Date of Submission
Milne, D. J. (2006). A religious, ethical and philosophical study of the human person in the context of biomedical practices (Doctoral thesis, Australian Catholic University). Retrieved from https://doi.org/10.4226/66/5a94b4495e4bc
From the book of Genesis the human person is presented as divine image-bearer, a Godlike status that is further explained in terms of the dual constitution of matter and spirit. Natural Law provides a person-centred ethic that draws on a number of human goods that emanate naturally from the human person and lead in practice to human flourishing. This theory empowers towards making ethical decisions in the interest of human persons.
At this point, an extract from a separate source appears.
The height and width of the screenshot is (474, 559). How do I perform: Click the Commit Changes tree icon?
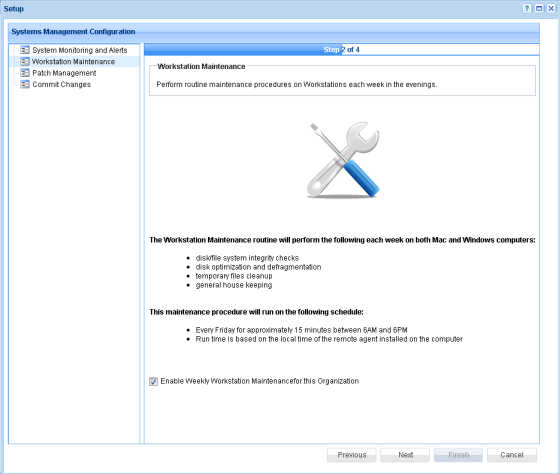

Aristotle explained the human being as a substantially existing entity with rational powers. By means of his form-matter scheme he handed on, by way of Boethius, to Aquinas, a ready model for the Christian belief in the dual nature of the human person as an ensouled body or embodied soul. Applying the new scientific method to the question of the human self David Hume concluded that he could neither prove nor disprove her existence. By so reasoning Hume indirectly pointed to the need for other disciplines than empirical science to explain the human person. Emmanuel Levinas has drawn on the metaphysical tradition to draw attention to the social and ethical nature of the human person as she leaves the trace of her passing through the face of the other person who is encountered with an ethical gravitas of absolute demand. The genesis of the human person most naturally begins at conception at which point and onwards the human embryo grows continuously through an internal, animating principle towards a full-grown adult person. The main conclusion is that biblical anthropology and metaphysical philosophy provide the needed structures and concepts to explain adequately the full meaning of the human person and to establish the moral right of the human person at every stage to respect and protection.